* _EXERCISE AIM_: Without changing anything, set down every line shown below.

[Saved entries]
◆ ◆ ◆

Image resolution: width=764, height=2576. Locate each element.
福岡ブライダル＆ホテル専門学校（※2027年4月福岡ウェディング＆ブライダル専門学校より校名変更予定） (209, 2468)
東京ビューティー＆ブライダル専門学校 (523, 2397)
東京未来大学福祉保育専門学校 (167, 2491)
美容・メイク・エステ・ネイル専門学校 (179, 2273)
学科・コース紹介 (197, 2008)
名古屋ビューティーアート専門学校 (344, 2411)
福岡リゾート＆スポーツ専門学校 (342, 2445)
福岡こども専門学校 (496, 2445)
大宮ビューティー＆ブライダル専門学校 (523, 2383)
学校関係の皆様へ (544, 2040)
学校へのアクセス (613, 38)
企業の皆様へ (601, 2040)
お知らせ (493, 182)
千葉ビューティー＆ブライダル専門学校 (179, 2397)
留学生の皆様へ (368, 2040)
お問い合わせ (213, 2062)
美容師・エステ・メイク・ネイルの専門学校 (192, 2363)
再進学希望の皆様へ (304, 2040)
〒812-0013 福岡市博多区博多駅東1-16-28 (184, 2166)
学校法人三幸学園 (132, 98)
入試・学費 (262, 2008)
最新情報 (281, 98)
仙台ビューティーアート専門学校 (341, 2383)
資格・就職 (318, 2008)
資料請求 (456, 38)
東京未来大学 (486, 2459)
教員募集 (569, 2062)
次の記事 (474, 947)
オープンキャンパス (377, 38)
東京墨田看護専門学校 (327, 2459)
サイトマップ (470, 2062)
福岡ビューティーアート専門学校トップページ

◆ ◆ ◆

* _ANSWER SPACE_:
Image resolution: width=764, height=2576. Locate each element.
福岡ブライダル＆ホテル専門学校（※2027年4月福岡ウェディング＆ブライダル専門学校より校名変更予定） (209, 2468)
東京ビューティー＆ブライダル専門学校 (523, 2397)
東京未来大学福祉保育専門学校 (167, 2491)
美容・メイク・エステ・ネイル専門学校 (179, 2273)
学科・コース紹介 (197, 2008)
名古屋ビューティーアート専門学校 (344, 2411)
福岡リゾート＆スポーツ専門学校 (342, 2445)
福岡こども専門学校 (496, 2445)
大宮ビューティー＆ブライダル専門学校 (523, 2383)
学校関係の皆様へ (544, 2040)
学校へのアクセス (613, 38)
企業の皆様へ (601, 2040)
お知らせ (493, 182)
千葉ビューティー＆ブライダル専門学校 (179, 2397)
留学生の皆様へ (368, 2040)
お問い合わせ (213, 2062)
美容師・エステ・メイク・ネイルの専門学校 (192, 2363)
再進学希望の皆様へ (304, 2040)
〒812-0013 福岡市博多区博多駅東1-16-28 (184, 2166)
学校法人三幸学園 (132, 98)
入試・学費 (262, 2008)
最新情報 (281, 98)
仙台ビューティーアート専門学校 (341, 2383)
資格・就職 (318, 2008)
資料請求 (456, 38)
東京未来大学 (486, 2459)
教員募集 (569, 2062)
次の記事 (474, 947)
オープンキャンパス (377, 38)
東京墨田看護専門学校 (327, 2459)
サイトマップ (470, 2062)
福岡ビューティーアート専門学校トップページ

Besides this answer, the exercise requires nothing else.